Dataset items:
————————
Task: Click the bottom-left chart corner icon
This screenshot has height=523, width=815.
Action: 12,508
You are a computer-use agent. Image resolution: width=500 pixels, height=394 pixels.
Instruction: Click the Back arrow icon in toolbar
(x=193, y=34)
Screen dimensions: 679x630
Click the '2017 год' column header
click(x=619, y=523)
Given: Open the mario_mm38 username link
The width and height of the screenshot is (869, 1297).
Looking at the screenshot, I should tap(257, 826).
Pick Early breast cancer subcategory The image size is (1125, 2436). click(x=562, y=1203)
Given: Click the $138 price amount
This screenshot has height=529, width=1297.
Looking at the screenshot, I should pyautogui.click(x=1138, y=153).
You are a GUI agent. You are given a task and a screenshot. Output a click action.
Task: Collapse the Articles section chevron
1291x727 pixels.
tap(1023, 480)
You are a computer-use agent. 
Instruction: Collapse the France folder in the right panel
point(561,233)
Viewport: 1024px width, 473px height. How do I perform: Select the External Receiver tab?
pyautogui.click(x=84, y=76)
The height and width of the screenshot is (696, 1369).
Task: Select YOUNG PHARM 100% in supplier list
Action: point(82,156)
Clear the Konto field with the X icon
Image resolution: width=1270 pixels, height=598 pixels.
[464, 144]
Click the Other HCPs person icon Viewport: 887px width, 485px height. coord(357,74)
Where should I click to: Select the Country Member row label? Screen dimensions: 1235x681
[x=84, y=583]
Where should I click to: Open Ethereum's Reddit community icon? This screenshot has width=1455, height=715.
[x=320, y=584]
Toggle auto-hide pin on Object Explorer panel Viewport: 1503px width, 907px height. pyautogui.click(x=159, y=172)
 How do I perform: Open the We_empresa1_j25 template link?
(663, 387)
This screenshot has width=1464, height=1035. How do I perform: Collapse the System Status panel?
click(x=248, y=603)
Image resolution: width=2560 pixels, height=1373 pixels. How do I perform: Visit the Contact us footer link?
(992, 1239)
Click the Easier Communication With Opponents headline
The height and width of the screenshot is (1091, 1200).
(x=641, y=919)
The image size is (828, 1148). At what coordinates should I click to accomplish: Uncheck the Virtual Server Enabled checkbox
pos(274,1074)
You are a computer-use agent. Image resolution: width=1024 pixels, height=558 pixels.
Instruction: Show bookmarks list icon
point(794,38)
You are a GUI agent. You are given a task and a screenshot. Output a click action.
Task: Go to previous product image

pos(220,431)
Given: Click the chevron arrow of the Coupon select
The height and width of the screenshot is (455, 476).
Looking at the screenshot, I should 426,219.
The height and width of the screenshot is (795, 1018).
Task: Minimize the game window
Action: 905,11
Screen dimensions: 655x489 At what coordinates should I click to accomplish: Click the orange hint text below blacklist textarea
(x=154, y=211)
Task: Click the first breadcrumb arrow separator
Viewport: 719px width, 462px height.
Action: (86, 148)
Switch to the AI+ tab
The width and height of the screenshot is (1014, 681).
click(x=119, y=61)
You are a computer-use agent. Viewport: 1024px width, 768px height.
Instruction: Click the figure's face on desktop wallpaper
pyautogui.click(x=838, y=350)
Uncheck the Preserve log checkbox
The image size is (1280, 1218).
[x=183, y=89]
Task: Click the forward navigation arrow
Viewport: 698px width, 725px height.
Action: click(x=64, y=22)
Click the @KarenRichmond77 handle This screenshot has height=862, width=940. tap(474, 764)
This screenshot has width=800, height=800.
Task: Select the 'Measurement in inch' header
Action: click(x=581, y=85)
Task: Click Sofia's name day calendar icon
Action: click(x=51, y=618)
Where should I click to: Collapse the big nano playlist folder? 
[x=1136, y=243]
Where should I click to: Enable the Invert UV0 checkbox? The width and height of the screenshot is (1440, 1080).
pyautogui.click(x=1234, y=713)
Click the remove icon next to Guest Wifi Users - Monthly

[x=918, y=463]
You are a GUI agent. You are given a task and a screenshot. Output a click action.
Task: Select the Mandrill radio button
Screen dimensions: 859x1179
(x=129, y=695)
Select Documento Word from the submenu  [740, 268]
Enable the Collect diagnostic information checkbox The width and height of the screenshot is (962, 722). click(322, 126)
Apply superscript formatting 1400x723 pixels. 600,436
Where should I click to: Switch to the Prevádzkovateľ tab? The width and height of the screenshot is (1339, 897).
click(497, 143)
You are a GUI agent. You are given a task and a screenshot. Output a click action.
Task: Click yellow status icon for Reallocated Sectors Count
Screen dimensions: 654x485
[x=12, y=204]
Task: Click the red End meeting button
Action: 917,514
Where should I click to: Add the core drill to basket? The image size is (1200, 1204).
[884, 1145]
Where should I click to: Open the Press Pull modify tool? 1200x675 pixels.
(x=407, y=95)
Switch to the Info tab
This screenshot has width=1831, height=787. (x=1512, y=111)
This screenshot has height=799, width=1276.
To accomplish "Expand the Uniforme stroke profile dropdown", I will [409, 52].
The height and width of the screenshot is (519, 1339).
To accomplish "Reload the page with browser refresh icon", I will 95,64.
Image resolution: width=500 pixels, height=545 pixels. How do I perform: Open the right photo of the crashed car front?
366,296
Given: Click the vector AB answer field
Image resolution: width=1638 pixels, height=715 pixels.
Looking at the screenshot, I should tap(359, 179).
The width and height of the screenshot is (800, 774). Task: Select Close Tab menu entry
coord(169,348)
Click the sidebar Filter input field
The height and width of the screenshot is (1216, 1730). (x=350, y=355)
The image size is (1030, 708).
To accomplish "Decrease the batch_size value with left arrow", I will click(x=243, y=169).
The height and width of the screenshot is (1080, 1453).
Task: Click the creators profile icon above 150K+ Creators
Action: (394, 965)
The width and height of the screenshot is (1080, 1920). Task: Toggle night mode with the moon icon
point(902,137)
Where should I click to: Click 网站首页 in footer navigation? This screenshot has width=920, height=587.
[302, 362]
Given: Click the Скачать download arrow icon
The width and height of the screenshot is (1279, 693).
————————
What to produce: Search the entries above for "chevron". Show every line that has it.

Exercise solution:
Task: Collapse the Articles section chevron
Given: Click the chevron arrow of the Coupon select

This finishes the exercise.